* Work order
In every line of the records, look for "accomplish", then report how many lines have it and nothing else.

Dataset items
☆ ☆ ☆
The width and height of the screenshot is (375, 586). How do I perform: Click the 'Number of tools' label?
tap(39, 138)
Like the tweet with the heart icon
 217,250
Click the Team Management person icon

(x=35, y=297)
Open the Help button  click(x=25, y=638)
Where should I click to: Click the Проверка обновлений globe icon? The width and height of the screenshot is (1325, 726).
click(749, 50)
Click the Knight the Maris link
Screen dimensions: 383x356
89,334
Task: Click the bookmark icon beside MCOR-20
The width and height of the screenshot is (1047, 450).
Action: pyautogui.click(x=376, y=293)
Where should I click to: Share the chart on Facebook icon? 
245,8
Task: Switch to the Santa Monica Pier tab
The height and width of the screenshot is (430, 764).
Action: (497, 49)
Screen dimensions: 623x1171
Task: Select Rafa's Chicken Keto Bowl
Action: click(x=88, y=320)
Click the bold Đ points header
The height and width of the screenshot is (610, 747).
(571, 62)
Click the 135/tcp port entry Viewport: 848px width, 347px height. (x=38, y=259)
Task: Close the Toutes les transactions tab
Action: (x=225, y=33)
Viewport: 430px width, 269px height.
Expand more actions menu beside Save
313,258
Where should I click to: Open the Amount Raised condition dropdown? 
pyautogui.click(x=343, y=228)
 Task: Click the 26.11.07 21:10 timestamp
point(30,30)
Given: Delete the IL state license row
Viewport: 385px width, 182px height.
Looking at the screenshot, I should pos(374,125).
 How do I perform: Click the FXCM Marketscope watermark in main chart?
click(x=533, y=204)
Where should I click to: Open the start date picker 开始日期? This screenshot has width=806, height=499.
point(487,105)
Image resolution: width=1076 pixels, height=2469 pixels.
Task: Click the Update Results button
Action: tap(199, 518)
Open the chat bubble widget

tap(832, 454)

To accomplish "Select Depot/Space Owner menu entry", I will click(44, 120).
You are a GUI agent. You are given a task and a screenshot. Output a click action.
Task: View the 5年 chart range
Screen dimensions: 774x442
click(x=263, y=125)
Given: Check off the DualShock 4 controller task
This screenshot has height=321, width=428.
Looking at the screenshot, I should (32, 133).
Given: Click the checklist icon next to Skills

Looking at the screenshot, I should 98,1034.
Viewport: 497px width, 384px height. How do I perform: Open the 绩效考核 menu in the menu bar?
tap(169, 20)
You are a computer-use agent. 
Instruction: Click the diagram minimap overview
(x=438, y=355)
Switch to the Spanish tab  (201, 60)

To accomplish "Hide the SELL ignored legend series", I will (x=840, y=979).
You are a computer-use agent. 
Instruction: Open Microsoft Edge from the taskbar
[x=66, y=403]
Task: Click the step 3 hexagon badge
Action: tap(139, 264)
☆ ☆ ☆
* Written response
2